BACAAN:
_ _ _ _

Ada Ancaman Resesi di 2023, Holding BUMN Asuransi Khawatir Gagal Bayar
IFG khawatir dan waspada terhadap meningkatnya klaim asuransi akibat dari gagal bayar. Kondisi tersebut terjadi karena adanya ancaman resesi ekonomi global.
IDXChannel - Direktur Utama Holding BUMN Asuransi dan Penjaminan atau Indonesia Financial Group (IFG), Robertus Billitea mengaku, pihaknya khawatir dan waspada terhadap meningkatnya klaim asuransi akibat dari gagal bayar. Kondisi tersebut terjadi karena adanya ancaman resesi ekonomi global tahun ini.
"Jika terjadi resesi ekonomi yang berdampak pada perlambatan pertumbuhan ekonomi, maka yang kami waspadai adalah pertama terjadinya peningkatan klaim asuransi akibat dari gagal bayarnya para pihak yang diasuransikan, dalam hal ini, katakanlah untuk ekosistem kami, ada UMKM, dan ada KUR," ungkap Robertus, saat RDP bersama Komisi VI DPR RI, Senin (30/1/2023).
Ia menjelaskan bila resesi ekonomi global terjadi, maka akan berdampak pada perlambatan ekonomi nasional. Perkara ini membuat kinerja perusahaan asuransi melemah yang berujung pada gagal bayar.
Menurutnya, perlambatan ekonomi nasional akibat dari resesi ekonomi global menyebabkan turunnya kinerja keuangan holding dan anak perusahaan baik dari sisi likuiditas, profitabilitas, investasi, dan permodalan.
Hal itu lantaran disebabkan oleh meningkatnya klaim dan penebusan polis sebelum jatuh tempo oleh nasabah yang terdampak resesi. Lalu, penurunan pendapatan underwriting karena memburuknya bisnis hingga resiko turunnya kinerja portofolio investasi.
"Nah, ujung-ujungnya akan berdampak pada turunnya kinerja portofolio investasi kami," kata dia.

_ _ _ _

Entri tersimpan
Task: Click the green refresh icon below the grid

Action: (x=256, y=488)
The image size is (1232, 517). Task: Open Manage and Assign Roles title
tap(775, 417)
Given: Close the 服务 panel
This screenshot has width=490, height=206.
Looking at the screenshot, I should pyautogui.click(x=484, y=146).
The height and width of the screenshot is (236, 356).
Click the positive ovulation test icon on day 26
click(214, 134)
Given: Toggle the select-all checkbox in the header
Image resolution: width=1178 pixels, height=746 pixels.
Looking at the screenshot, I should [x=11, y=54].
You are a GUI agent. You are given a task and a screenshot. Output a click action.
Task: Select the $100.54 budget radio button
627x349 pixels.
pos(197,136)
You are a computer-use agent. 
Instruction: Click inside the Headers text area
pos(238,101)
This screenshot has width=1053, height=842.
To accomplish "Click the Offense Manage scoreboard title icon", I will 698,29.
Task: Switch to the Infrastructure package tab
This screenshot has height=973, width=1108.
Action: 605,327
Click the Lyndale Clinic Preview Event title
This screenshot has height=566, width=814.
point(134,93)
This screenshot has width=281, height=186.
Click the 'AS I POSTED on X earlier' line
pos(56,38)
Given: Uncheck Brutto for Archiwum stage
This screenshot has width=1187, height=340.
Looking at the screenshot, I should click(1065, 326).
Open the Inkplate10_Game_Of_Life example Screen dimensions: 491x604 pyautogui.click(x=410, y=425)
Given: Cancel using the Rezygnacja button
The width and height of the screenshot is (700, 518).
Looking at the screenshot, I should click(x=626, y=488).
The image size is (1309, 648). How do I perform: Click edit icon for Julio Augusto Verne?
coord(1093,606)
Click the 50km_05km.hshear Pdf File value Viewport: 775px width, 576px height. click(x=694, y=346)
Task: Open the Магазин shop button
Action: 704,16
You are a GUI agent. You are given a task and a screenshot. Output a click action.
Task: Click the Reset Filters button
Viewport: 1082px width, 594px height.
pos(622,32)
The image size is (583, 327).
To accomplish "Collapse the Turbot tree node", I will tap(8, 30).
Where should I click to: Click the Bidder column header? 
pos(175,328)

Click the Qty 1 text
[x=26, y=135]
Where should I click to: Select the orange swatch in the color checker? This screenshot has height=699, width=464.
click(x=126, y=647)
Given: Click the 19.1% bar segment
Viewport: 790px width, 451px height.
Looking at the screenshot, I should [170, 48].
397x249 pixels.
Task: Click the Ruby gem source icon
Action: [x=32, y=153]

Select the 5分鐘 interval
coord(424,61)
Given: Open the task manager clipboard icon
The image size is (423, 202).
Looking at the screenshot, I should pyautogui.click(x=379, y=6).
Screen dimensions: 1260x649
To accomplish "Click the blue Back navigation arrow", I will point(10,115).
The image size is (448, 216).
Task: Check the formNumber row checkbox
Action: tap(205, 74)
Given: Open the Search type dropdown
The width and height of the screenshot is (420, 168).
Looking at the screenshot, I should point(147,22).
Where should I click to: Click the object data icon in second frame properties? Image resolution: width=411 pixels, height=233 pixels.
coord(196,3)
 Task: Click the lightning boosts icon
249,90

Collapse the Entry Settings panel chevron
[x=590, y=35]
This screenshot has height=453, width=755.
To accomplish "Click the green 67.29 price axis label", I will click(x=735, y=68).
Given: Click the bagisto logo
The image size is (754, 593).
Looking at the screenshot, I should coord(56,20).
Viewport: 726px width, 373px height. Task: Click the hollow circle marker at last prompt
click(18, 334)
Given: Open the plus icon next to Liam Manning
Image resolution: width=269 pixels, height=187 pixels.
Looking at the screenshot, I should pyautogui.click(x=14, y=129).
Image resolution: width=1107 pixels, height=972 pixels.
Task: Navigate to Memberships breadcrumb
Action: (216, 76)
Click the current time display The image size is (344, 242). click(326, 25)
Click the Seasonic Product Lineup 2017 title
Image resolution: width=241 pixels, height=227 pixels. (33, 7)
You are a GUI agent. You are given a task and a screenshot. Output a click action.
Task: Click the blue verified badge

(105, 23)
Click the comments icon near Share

_ _ _ _

KETENTUAN TUGAS:
A) Jawablah pertanyaan berikut berdasarkan artikel tentang ancaman resesi bagi IFG.
(i) Siapa Direktur Utama Indonesia Financial Group (IFG)?
(ii) Dalam forum apa dan pada tanggal berapa pernyataan tentang kewaspadaan terhadap klaim asuransi itu disampaikan?
(iii) Dari sisi apa saja kinerja keuangan holding dan anak perusahaan disebut akan turun?
B) Lanjutkan artikel tentang ancaman resesi bagi IFG, mulai setelah kalimat terakhirnya.

JAWABAN:
A)
(i) Robertus Billitea.
(ii) Dalam RDP bersama Komisi VI DPR RI pada Senin, 30 Januari 2023.
(iii) Dari sisi likuiditas, profitabilitas, investasi, dan permodalan.

B)
Meski begitu, Holding BUMN Asuransi dan Penjaminan telah menyiapkan sejumlah langkah strategi untuk menghadapi resesi ekonomi yang diperkirakan terjadi pada tahun ini.
"Sebagai yang kita alami bersama dalam program-program ekonomi nasional untuk antisipasi akibat perlambatan ekonomi karena Covid, maka mitigasi strategi yang sudah kami lakukan dan terus kami perkuat adalah melakukan review dari waktu ke waktu," tutur dia.
Strategi lain adalah menyiapkan pencadangan yang sesuai dengan portofolio terkini, menjalankan skenario stress testing terkait perlambatan ekonomi, membuat mapping industri yang berpotensi terdampak.
Kemudian, menyiapkan switching portofolio dari industri yang terdampak resesi, serta koordinasi dan konsolidasi holding dengan anak usaha hingga pihak otoritas terkait.
"Di lain sisi, kami terus memantau proses atau perlambatan ekonomi jika terjadi, dengan memaaping industri. Karena dari sana kita bisa mencari jalan keluar untuk me-switching portofolio kami.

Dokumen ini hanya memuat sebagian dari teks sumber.